* Выполните задания *
1 - Ответьте на вопросы по фрагменту о Тарковском:
(a) С мазком каких художников Тарковский связывает свою строку?
(b) С каким камнем сравнивается редкая поэзия?
(c) Что в младенчестве было вручено, согласно приведенным стихам?
2 - Перепечатайте, пожалуйста, отрывок из фрагмента о Тарковском, начиная со слов «В этом-то, я» и заканчивая словами «лирике последних десятилетий.».

* Фрагмент текста *
###

О русской словесности. От Александра Пушкина до Юза Алешковского - Ольга Александровна Седакова
Шрифт:
Интервал:
Закладка:
Тарковский вовсе не «скромен» в этом смысле: он декларирует родство своей строки с мазком Винсента ван Гога, Пауля Клее, Феофана Грека; в конце концов – с «грубостью ангела». Его «кровная родня» – «от Алигьери до Скиапарелли». Царь Баграт, Григорий Сковорода и другие высокие тени знакомы ему, как друзья детства. Да что там! Он видит себя среди апостолов!
И я из тех, кто выбирает сети,
Когда идет бессмертье косяком.
С «нескромностью» такого рода мы встречались. Мы встречаемся с ней каждый раз, когда речь идет о необычайном – то есть настоящем событии творчества. О той самой поэзии, редкой, как Кохинор. Если бы Муза на вопрос Ахматовой:
Ты ль Данте диктовала
Страницы Ада? —
ответила «скромно», отрицательно (да кто мы, дескать, такие рядом с Данте?), то по-настоящему смиренно, то есть правдиво было бы тут же оставить занятия стихотворством. «Личная скромность» – позиция слишком непростая… А гордость призванием, поэтическим, человеческим, уверенность в нем:
Я больше мертвецов о смерти знаю —
проста и беззащитна. Она проста, как движение сомнамбулы. Представить себе сомнамбулу – самозванца или симулянта невозможно. Такая «уверенность не в себе» не только не приобретается волевым усилием – она им даже не удерживается. Для этого необходима неоспоримая призванность, которую мы не сами себе выбираем:
В младенчестве моем она меня любила
И семиствольную цевницу мне вручила.
В этом-то, я думаю, в «нищем величье», в памяти о царственности дара («Ты царь. Живи один») и состояло одиночество Арсения Тарковского в лирике последних десятилетий.

###

* Исходные данные *
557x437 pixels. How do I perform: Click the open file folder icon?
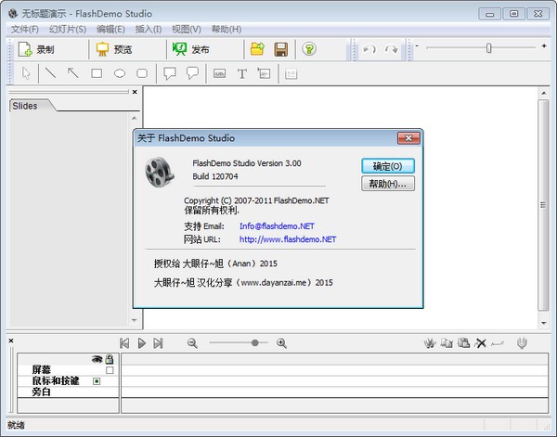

###

* Ответы *
1 -
(a) С мазком Винсента ван Гога, Пауля Клее и Феофана Грека.
(b) С Кохинором.
(c) Семиствольная цевница.

2 -
В этом-то, я думаю, в «нищем величье», в памяти о царственности дара («Ты царь. Живи один») и состояло одиночество Арсения Тарковского в лирике последних десятилетий.